Deliberadamente minimalista, a interface deixa espaço para interações naturais e nunca impede o prazer da descoberta, um componente decididamente central na experiência de jogo. Até o sistema de saúde e munição estão inicialmente ocultos e devem ser desenterrados pelo próprio jogador. Seria inoportuno reprovar esse aspecto enigmático para Scorn, assim como seria inoportuno reclamar da ineficiência das armas acima mencionadas. Isso não significa que o jogo seja perfeito, no entanto.

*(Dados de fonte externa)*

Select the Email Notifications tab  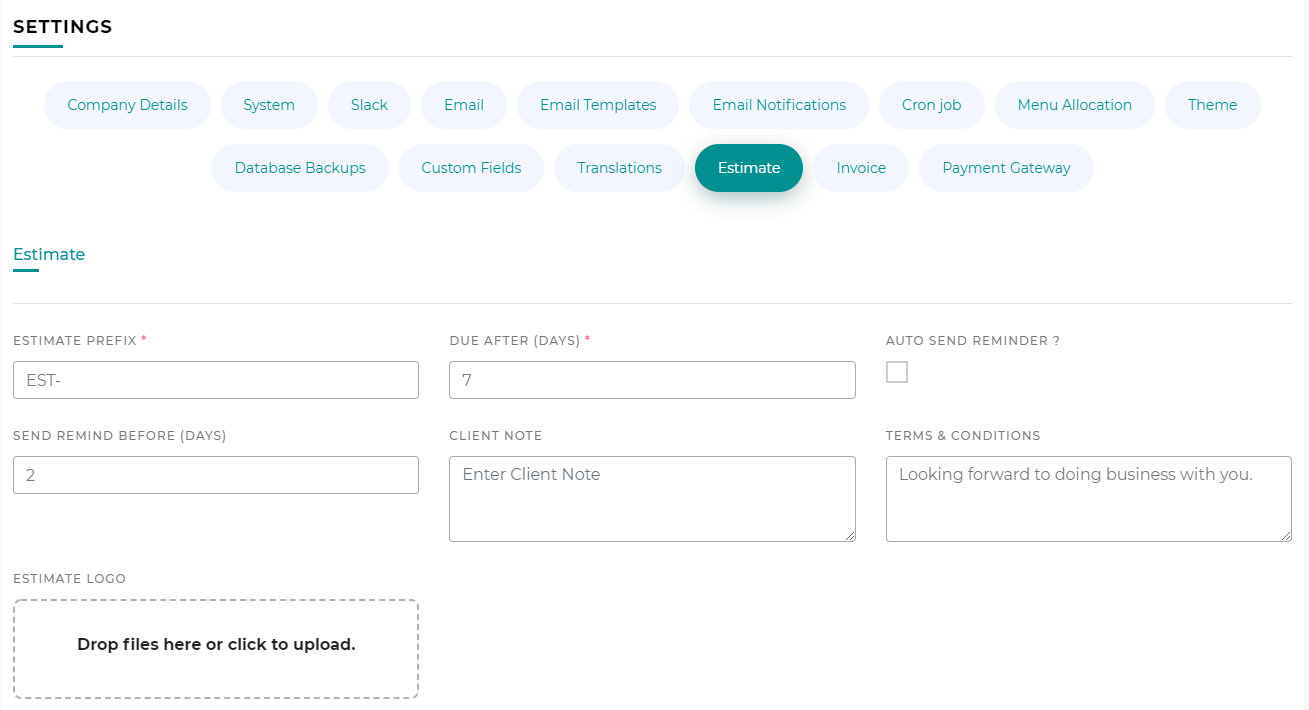(x=779, y=105)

A vida útil é entre seis e oito horas apenas, dependendo da capacidade do jogador em resolver os quebra-cabeças e derrotar aquele chefe chato, e encontramos problemas de colisão em duas ocasiões, felizmente apenas visuais (elementos que se entrelaçam segundos quando não deveriam). O problema mais irritante vem do sistema de backup, baseado em pontos de recuperação predefinidos e nem sempre bem posicionados. Teríamos preferido poder economizar a qualquer momento. Quanto ao próprio final do jogo, se é obviamente passível de interpretação (o contrário teria sido decepcionante), pareceu-nos faltar âmbito. Mas talvez não tenhamos tudo planejado? Vamos lá, vamos fazer uma segunda parte para ter certeza!